Ancak 6487 sayılı Yasa’yla değişen, 2942 sayılı Kamulaştırma Kanunu’nun Geçici 6. maddesinin 13. fıkrası, Anayasa Mahkemesi’nin 13/11/2014 tarihli ve 2013/95 Esas 2014/176 sayılı Kararı ile iptal edilmiştir. İptal kararının Resmi Gazete’de yayımlanmasından başlayarak altı ay sonra, yani 13.06.2015 tarihinde yürürlüğe girmesine karar verilmiş ise de; Anayasa’nın 11. maddesinde, Anayasa’nın bağlayıcılığı ve üstünlüğü ilkesi düzenlenmiş, 138. maddesi ise hakimlere herşeyden önce Anayasa’ya uygun olarak hüküm verme yetkisi tanımıştır. Anayasa’nın 11. ve 138. maddeleri, hakime Anayasa’ya aykırılığı saptanmış, yasa hükmünü iptal kararı yürürlüğe girmemiş olsa bile uygulamama yetkisini hatta yükümlülüğünü vermektedir. Zira iptal edilen hükmün uygulanması, hak arama hürriyetinin içini boşaltma anlamına gelecek ve Hukuk Devleti ilkesi ihlal edilmiş olacaktır. Nitekim, Uyuşmazlık Mahkemesi ve …..’ın iptal kararının yürürlüğe girmemiş olması halinde dahi Anayasa’ya aykırılığı saptanmış Yasa hükümlerinin uygulanamayacağına işaret eden kararları vardır. Anayasa Mahkemesi’nin iptal kararını duyurması, iptal edilen Yasa’nın uygulanmasını durdurucu bir tedbir niteliğine bürünmektedir. Karar gerekçelerinin yazımı ve yayımlanmasının uzun süre alması karşısında hiç olmazsa iptal kararının duyurulması, Anayasa’ya aykırı Yasa hükmünün uygulanmasını engelleyecektir. (Turan Yıldırım Marmara ….i Dergisi, cilt:26) İptal hükmünün Resmi Gazete’de yayımlanmasından 6 ay sonra yürürlüğe girecek olması Kanun Koyucuya Anayasa’ya uygun yeni Yasa maddesi hazırlanması için verilmiş süre olup, bu süre iptal hükmünün uygulanmasını engellemeyecektir.

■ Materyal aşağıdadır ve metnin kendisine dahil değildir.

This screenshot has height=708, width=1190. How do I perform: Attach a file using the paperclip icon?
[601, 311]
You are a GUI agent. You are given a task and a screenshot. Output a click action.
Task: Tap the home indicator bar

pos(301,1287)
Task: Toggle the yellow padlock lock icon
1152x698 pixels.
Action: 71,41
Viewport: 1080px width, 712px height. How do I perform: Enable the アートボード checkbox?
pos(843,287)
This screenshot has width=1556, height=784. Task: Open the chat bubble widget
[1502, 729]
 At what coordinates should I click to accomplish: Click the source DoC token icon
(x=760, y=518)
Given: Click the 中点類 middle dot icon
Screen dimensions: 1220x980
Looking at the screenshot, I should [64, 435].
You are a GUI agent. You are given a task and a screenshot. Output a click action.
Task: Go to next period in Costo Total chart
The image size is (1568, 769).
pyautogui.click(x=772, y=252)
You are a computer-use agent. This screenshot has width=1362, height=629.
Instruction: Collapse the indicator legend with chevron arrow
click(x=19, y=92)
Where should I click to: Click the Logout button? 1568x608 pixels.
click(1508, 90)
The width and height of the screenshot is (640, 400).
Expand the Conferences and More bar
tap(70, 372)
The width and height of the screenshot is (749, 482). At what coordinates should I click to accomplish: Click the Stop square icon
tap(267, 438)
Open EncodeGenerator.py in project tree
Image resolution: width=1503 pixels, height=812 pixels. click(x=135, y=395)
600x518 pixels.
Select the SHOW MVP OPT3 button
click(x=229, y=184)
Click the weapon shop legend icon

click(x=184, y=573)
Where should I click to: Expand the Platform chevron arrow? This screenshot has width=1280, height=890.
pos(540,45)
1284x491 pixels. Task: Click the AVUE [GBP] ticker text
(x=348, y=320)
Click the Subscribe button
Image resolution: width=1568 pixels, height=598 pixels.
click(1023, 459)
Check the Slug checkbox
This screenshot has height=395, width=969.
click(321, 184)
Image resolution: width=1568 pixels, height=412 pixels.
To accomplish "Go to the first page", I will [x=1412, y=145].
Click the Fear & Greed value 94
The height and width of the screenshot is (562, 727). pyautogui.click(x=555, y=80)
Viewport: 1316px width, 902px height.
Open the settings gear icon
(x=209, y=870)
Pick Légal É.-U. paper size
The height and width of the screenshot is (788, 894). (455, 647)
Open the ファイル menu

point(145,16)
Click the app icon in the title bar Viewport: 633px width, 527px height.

Somut olayda; 29.05.2014 Karar tarihli takip konusu ilamda; İdarenin kamulaştırmasız elatma eylemi 1983 yılından sonrasına ait olup olayda uygulanması gerekli 2942 sayılı Kamulaştırma Kanunu’nun Geçici 6. maddesinin 13. fıkrası Anayasa’ya aykırı görülerek 13.11.2014 tarihinde Anayasa Mahkemesi’nce iptal edilmiş olmakla uygulanırlığı kalmamıştır. Böylece 1983 yılından sonraki el koymaya ilişkin kamulaştırmasız el atma bedellerine ilişkin dava ve takiplerde, borçlunun gayrimenkul, menkul, hak ve alacaklarına haciz uygulanması hukuka uygundur ve mahkeme ve icra harçları ile her türlü vekalet ücretlerinin maktu hesaplanması söz konusu olmayıp nispi olarak belirlenmelidir. Mahkemece, borçlu Belediye vekilinin şikayetinin açıklanan nedenlerle reddine karar verilmesi gerekirken yazılı gerekçeyle kabulü isabetsizdir.
SONUÇ: Alacaklı vekilinin temyiz itirazlarının kabulü ile Mahkeme kararının yukarıda yazılı nedenlerle İİK’nun 366 ve HUMK’nun 428. maddeleri uyarınca BOZULMASINA, taraflarca İİK’nun 366/3. maddesi gereğince Yargıtay Daire ilamının tebliğinden itibaren ilama karşı 10 gün içinde karar düzeltme isteğinde bulunulabileceğine ve peşin harcın temyiz edene iadesine, 27.03.2017 tarihinde oybirliğiyle karar verildi.